• [To be done]:
Could you set down, word for word, the part of the thread on DropBlock scheduling with multiple GPUs between "self.conv2 = conv3x3(planes, planes)" and "self.bn3 = nn.BatchNorm2d(planes)", inclusive?

• [Extract provided]:
= = = =

Keep-rate scheduling of DropBlock in a multi-GPU environment

[kyleahn]

Hello,
I found an issue while trying to train your model.
In your code, the variable 'self.num_batches_tracked' should count the progress of the episode by increasing when the model is called.
But in the multi-GPU environment, the modification of the variable in the forward() is ignored because a DataParallel replicates the model into each GPU and the updates are destroyed after forward(). So the variable just moves up and down with 0 and 1.
I think this should be fixed. Thanks :)

[kjunelee]

Thank you for pointing this out. I will try to fix this problem.

[creiser]

This effectively deactivates dropout when using multiple GPUs. State variables that are modified in the forward pass need to be registered as buffer. Here is the fix:

class BasicBlock(nn.Module):
    expansion = 1

    def __init__(self, inplanes, planes, stride=1, downsample=None, drop_rate=0.0, drop_block=False,
                 block_size=1, use_se=False):
        super(BasicBlock, self).__init__()
        self.conv1 = conv3x3(inplanes, planes)
        self.bn1 = nn.BatchNorm2d(planes)
        self.relu = nn.LeakyReLU(0.1)
        self.conv2 = conv3x3(planes, planes)
        self.bn2 = nn.BatchNorm2d(planes)
        self.conv3 = conv3x3(planes, planes)
        self.bn3 = nn.BatchNorm2d(planes)
        self.maxpool = nn.MaxPool2d(stride)
        self.downsample = downsample
        self.stride = stride
        self.drop_rate = drop_rate
        #self.num_batches_tracked = 0 # DataParallel will only keep changes that were made to registered buffers
        self.register_buffer('num_batches_tracked', torch.tensor(0, dtype=torch.long))
        self.drop_block = drop_block
        self.block_size = block_size
        self.DropBlock = DropBlock(block_size=self.block_size)
        self.use_se = use_se
        if self.use_se:
            self.se = SELayer(planes, 4)

= = = =

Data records
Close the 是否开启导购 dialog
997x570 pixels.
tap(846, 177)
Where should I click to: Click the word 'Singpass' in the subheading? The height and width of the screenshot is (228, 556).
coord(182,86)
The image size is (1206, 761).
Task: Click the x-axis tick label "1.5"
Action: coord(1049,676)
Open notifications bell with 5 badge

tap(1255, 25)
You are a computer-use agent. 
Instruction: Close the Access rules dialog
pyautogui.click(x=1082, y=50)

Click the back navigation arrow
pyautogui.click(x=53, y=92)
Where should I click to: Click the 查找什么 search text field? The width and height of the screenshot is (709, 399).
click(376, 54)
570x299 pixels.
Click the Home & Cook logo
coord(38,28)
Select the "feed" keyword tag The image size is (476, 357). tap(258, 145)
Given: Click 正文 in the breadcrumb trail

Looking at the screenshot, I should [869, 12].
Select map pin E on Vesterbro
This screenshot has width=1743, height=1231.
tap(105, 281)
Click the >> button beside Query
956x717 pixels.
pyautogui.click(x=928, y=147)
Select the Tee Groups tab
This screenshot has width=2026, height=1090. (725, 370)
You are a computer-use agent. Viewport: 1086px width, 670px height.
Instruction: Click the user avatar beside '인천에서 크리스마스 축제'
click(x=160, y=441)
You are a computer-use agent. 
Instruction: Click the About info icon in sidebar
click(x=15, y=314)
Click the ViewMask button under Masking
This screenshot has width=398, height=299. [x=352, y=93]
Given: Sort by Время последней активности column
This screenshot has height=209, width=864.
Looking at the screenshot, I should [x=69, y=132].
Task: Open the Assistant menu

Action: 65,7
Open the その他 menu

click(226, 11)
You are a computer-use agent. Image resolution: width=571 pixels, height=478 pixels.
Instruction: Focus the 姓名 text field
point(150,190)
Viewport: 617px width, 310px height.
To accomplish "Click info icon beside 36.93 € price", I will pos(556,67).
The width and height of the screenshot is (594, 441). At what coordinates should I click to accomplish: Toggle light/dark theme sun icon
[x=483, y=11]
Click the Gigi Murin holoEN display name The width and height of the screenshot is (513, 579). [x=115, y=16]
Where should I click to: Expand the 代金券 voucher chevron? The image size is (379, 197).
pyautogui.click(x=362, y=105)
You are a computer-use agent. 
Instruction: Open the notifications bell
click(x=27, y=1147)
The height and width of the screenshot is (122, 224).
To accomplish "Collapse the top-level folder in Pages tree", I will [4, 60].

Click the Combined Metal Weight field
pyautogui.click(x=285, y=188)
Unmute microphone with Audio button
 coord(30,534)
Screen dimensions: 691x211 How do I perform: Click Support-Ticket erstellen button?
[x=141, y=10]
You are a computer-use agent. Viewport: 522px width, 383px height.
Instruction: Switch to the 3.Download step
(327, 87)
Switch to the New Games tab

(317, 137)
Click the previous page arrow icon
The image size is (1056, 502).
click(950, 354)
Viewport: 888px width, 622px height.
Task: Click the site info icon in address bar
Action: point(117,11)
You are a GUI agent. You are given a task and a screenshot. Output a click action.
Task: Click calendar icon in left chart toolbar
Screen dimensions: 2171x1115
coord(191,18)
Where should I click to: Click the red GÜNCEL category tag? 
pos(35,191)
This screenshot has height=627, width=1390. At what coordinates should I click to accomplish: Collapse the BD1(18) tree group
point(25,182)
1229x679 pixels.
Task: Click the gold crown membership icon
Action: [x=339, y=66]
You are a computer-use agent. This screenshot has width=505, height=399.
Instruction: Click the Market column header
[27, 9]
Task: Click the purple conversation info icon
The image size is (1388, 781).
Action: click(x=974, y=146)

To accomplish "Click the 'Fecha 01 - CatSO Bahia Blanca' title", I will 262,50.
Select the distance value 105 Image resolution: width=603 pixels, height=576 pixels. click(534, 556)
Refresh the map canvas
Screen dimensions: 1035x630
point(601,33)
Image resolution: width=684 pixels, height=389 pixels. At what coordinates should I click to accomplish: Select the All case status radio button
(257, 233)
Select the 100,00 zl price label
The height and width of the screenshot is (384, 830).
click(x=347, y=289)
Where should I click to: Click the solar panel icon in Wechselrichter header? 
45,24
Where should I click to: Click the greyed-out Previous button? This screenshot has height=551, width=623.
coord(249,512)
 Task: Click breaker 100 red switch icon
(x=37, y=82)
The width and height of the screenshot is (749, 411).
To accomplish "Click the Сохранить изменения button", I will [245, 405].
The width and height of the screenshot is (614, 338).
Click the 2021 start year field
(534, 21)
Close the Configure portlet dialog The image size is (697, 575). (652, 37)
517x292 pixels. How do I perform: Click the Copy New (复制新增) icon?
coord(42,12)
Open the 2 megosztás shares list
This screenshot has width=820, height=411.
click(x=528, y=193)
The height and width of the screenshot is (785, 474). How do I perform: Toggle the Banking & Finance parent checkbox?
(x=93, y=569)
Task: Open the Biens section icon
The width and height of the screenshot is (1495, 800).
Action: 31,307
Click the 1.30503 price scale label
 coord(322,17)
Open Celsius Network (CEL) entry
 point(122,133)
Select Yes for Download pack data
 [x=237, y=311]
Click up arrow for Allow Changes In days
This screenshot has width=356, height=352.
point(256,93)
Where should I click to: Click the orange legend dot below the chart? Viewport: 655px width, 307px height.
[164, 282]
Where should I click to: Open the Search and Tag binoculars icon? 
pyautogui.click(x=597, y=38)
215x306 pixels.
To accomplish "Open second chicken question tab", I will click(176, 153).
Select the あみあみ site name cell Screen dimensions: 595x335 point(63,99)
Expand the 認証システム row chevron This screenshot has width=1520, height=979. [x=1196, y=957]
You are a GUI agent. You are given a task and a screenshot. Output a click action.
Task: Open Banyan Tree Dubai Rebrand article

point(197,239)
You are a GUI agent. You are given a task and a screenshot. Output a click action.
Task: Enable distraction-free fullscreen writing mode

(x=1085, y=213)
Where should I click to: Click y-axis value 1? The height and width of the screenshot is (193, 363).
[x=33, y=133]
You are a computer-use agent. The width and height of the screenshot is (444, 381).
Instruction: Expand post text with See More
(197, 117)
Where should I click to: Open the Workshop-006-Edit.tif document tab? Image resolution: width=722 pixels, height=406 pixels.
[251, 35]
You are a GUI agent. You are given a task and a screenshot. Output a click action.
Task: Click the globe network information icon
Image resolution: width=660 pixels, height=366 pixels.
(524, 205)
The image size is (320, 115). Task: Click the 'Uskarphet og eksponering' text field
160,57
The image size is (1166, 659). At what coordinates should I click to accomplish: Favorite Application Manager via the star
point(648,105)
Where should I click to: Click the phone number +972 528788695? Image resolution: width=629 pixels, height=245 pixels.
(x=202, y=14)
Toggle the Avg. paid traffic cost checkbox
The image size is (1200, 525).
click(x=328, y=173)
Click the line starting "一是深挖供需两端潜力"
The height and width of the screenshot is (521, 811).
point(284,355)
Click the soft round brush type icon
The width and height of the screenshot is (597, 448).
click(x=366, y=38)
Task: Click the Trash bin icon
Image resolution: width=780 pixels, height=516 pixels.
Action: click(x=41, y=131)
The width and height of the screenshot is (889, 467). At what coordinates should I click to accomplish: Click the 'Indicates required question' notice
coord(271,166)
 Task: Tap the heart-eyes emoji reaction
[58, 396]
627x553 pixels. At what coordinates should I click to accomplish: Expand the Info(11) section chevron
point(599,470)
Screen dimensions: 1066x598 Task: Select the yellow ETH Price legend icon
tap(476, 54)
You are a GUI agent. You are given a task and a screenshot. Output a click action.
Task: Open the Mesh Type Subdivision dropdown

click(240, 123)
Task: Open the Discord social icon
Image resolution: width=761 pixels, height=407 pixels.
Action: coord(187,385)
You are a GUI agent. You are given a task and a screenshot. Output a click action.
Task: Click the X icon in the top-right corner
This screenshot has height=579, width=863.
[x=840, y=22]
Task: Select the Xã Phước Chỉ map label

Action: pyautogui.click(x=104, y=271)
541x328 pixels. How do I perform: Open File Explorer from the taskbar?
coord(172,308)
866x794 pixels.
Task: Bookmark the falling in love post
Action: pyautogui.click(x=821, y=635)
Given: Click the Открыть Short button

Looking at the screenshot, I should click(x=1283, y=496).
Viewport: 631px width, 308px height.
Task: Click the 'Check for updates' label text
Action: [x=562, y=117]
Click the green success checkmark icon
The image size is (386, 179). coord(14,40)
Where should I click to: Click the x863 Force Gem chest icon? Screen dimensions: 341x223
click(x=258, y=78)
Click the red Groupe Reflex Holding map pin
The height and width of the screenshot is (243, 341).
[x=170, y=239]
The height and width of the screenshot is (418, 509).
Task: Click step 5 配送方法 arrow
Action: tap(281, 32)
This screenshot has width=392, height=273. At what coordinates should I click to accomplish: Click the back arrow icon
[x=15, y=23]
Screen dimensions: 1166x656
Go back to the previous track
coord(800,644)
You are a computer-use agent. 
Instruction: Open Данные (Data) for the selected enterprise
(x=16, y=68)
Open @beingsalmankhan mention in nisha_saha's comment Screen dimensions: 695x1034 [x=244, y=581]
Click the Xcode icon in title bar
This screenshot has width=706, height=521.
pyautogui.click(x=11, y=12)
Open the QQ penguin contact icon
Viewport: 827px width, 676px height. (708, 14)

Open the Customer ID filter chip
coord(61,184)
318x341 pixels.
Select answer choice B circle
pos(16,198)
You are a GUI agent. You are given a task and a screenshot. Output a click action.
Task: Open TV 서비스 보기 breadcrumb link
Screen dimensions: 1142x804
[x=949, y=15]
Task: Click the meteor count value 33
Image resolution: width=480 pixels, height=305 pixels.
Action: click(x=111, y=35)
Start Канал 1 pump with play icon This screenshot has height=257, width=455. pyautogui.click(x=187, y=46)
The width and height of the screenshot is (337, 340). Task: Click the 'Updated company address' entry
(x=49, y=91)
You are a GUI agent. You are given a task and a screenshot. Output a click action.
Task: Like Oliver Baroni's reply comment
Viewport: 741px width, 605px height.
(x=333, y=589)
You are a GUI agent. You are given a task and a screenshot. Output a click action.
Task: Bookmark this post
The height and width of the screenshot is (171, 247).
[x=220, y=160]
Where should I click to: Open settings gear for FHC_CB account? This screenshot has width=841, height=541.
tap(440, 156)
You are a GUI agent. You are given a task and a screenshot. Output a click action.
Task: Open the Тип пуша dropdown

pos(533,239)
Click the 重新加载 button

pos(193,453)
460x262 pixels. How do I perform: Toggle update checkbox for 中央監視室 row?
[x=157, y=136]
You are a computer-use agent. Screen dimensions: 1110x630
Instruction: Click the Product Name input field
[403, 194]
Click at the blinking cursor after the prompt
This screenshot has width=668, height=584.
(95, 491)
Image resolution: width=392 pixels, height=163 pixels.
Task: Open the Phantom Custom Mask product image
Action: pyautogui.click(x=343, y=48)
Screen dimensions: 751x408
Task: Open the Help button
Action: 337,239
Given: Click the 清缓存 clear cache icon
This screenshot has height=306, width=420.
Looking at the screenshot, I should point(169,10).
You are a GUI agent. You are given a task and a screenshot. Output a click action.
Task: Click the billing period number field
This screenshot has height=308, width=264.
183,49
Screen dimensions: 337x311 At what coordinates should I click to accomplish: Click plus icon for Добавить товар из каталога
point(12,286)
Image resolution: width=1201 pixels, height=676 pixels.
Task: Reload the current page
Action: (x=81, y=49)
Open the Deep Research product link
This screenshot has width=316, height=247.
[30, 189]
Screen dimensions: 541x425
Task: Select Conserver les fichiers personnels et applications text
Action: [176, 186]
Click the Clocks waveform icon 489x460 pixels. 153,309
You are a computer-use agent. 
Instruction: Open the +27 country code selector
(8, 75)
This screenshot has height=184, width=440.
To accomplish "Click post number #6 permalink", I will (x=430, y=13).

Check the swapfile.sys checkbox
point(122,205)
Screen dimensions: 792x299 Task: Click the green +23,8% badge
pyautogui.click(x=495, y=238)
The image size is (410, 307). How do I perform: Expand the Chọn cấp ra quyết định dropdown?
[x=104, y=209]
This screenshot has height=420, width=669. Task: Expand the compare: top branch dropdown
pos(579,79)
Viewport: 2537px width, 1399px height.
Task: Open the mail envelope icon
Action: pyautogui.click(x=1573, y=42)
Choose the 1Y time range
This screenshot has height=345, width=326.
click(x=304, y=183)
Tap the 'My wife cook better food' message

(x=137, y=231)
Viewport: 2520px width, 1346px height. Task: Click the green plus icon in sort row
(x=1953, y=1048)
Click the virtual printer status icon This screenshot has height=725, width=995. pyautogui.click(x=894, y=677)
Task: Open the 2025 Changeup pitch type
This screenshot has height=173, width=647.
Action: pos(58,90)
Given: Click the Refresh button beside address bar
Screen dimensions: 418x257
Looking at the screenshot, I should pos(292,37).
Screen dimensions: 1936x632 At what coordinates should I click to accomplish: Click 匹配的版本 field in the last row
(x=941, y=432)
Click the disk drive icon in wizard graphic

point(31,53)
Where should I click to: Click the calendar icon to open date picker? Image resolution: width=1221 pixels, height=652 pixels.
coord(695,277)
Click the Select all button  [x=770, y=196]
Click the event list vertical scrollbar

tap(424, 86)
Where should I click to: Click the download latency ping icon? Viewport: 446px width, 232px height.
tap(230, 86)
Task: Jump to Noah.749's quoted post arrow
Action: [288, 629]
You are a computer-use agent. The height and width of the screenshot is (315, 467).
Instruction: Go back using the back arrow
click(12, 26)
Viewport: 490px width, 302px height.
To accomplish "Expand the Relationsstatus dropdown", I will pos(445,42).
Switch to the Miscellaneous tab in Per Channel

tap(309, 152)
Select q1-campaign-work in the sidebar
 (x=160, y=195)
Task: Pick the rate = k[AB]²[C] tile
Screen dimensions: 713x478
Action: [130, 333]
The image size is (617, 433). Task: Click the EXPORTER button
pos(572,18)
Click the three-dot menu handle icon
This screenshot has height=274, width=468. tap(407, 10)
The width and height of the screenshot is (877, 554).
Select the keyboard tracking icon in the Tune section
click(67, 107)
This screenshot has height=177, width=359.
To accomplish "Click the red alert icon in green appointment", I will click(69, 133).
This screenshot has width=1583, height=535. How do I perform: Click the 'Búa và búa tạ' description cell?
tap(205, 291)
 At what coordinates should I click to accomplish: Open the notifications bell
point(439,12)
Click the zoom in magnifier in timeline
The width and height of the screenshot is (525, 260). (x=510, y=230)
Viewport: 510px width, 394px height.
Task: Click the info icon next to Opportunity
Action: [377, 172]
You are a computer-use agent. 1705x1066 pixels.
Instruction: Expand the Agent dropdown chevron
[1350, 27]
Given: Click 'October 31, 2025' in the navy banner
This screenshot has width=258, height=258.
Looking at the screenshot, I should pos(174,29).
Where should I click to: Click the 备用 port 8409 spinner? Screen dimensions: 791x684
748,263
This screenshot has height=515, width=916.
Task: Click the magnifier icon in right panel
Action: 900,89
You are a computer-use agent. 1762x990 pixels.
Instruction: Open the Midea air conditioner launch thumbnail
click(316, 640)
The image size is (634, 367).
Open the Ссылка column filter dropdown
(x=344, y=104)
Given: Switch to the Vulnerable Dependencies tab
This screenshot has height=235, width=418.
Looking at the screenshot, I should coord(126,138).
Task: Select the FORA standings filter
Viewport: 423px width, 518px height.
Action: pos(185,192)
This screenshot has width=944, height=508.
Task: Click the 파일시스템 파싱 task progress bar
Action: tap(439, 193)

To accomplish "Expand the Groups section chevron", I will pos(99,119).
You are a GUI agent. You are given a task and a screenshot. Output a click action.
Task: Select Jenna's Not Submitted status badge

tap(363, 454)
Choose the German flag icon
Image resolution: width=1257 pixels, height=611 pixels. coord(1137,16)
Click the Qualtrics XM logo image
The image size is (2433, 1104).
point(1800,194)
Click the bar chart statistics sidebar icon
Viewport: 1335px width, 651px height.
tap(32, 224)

= = = =

• [Answer for this exercise]:
self.conv2 = conv3x3(planes, planes)
        self.bn2 = nn.BatchNorm2d(planes)
        self.conv3 = conv3x3(planes, planes)
        self.bn3 = nn.BatchNorm2d(planes)